Results: Fifty six DVT patients, including 26 males (44.6%) and 30 females (55.4%), from 1 year up to 50 years old with mean age of 28.9 ± 10.76 were studied. According to PCR-RFLP test out of the 56 patients, 15 (26.7%) had heterozygous and 5 (8.9%) homozygous mutation for factor V Leiden. The very same 20 patients had positive APCR results (Rate of less than 2 and time less than 120 seconds were considered positive), in conclusion the results of the two tests were 100% compatible.

Discussion and Conclusion: In populations where other mutations resistant to active protein C such as factor V Cambridge, R2 polymorphism and factor V Liverpool have low prevalence, by removing the intervening factors such as Lupus Anticoagulant antibody, the APCR test could be considered equally sensitive and specific as PCR-RFLP test and can be used for factor V Leiden detection by spending less time and money.

Keywords

Factor V Leiden, APCR, PCR-RFLP method, Venous thrombosis.

Introduction

The Vein Thrombosis (VTE) encompasses Deep Vein Thrombosis (DVT) and Pulmonary Embolism (PE) [1]. Risk factors for VTE are classified into genetical and acquired [2]. Genetic risk factors are including: quantitative or qualitative abnormalities of protein C, protein S, anti-thrombin III [3]. The second group of mutations consists of those that raise the level of pro-thrombotic proteins e.g. Factor V Leiden mutation, prothrombin gene mutation (G20210A) and MTHFR enzyme coding gene mutation which all cause thrombosis [3,4].

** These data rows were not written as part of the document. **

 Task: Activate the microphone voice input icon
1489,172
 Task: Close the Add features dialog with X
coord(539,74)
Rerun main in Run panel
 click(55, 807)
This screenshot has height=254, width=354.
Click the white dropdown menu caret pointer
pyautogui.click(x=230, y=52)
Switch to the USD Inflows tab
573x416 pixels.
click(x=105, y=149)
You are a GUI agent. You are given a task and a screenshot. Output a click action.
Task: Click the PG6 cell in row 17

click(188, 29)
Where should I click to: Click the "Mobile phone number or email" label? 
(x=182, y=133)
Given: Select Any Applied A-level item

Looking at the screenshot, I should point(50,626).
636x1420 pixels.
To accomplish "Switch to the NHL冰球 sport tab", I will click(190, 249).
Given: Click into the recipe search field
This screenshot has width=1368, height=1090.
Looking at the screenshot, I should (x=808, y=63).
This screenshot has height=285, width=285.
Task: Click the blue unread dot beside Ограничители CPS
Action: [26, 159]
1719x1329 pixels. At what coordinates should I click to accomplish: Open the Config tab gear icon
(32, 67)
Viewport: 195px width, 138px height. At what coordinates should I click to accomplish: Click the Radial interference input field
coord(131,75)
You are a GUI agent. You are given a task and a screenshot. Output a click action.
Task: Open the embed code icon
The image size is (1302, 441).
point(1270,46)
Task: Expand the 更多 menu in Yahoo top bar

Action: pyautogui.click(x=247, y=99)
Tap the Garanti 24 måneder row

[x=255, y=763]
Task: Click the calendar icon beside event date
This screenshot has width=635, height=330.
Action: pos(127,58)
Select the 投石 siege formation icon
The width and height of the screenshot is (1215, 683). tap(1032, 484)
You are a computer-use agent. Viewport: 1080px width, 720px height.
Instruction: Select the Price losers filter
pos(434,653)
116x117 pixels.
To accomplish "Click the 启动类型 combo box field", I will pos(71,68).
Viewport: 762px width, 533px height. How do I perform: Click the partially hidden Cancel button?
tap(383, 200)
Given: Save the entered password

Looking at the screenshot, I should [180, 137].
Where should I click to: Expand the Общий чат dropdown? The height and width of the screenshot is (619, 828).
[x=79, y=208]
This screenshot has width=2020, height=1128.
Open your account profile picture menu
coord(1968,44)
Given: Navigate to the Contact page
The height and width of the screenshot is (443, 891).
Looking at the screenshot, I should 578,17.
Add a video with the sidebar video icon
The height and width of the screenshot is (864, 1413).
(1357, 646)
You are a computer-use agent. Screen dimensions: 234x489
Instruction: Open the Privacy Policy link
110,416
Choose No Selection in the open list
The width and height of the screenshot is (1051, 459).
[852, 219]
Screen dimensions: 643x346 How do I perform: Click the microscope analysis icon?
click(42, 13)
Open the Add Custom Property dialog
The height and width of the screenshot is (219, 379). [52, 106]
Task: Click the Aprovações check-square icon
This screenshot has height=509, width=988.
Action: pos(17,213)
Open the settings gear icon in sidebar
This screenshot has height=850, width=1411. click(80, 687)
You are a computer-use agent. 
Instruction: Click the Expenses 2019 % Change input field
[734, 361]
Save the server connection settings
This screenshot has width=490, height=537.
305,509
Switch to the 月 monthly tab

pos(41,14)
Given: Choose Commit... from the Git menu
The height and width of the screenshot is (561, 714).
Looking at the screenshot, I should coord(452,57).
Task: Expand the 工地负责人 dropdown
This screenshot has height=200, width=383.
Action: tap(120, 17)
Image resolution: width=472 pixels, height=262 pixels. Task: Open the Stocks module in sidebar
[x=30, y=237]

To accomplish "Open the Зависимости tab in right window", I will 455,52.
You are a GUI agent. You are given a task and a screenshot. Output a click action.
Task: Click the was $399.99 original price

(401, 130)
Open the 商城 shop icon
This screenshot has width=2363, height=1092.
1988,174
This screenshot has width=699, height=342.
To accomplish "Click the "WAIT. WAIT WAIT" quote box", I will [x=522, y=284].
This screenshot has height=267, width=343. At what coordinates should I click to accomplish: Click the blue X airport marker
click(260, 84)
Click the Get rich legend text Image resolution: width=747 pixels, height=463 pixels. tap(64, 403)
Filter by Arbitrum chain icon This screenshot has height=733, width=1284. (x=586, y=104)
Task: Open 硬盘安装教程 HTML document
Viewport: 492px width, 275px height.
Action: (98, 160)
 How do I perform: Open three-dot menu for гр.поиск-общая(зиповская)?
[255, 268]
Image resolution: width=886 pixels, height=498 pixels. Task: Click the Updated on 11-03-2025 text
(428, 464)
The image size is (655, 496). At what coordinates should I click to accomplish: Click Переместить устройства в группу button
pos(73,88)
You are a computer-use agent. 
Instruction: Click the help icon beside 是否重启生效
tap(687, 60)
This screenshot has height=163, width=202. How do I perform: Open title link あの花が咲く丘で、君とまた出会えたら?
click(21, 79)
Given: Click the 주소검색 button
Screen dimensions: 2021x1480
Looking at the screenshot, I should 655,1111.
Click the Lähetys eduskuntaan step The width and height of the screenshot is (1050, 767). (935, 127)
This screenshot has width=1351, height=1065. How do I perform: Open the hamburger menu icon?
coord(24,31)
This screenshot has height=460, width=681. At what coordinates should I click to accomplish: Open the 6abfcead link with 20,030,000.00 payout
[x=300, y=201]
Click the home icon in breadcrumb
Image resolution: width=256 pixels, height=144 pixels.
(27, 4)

Factor V Leiden is the most common genetic risk factor for VTE with the prevalence of 20% to 25% and the prevalence of 50% for familial thrombophilia [5]. Although the most DVT patients have clinically silent signs and symptoms, but depending on the degree of obstruction and inflammation of the vessels, the symptoms can be evident. Since the mutation of Factor V Leiden is one of the most common factors for Thrombophilia especially in young children and pregnant women, we should consider factor V Leiden detecting tests in DVT patients. There are two common tests in laboratories for detection of factor V Leiden mutation consisting of Activated Protein C Resistance (APCR) and molecular analysis and detection of the mutation by the use of restrictive enzymes, RFLP-PCR in particular [6]. Although PCR-RFLP is the Gold Standard test for detection of Factor V Leiden mutation, it cannot be performed in any regular laboratory and its more expensive and time consuming than APCR test, we performed a study in order to evaluate APCR specificity and Sensitivity in comparison to PCR-RFLP test for detecting the FVL mutation in venous thrombosis and pulmonary embolism.

Materials and Methods

Samples

Of patients with definitive diagnosis of DVT and PE (according to Doppler sonography and clinical signs and symptoms) who were visited the thrombosis clinical center in Imam Khomeini hospital ((Tehran) during 2015-2016) we excluded the patients with the history of anticoagulant consumption such as Heparin and Warfarin, patients with prolonged Partial Prothrombin Time (PTT) and patients with positive Lupus Anticoagulant antibody (LAC) and we choose fifty six patients appropriate for our study. The participants gave informed consent in accordance with the Deceleration of Helsinki. Anticoagulant blood (sodium citrate 3.2% and EDTA) were collected from all patients. Citrated samples were then centrifuges in 1200 g for 10 min and the Platelet Poor Plasma (PPP) was separated and kept in -20°C, though they were melted down in 37°C water bath prior to testing. APCR test was carried out according to the instructions of the respective kit (Stago APCR Kit built with STA Compact device made in French). Rate results of less than 2 and time less than 120 s were considered positive and rate of more than 2 and times over 120 s were considered normal.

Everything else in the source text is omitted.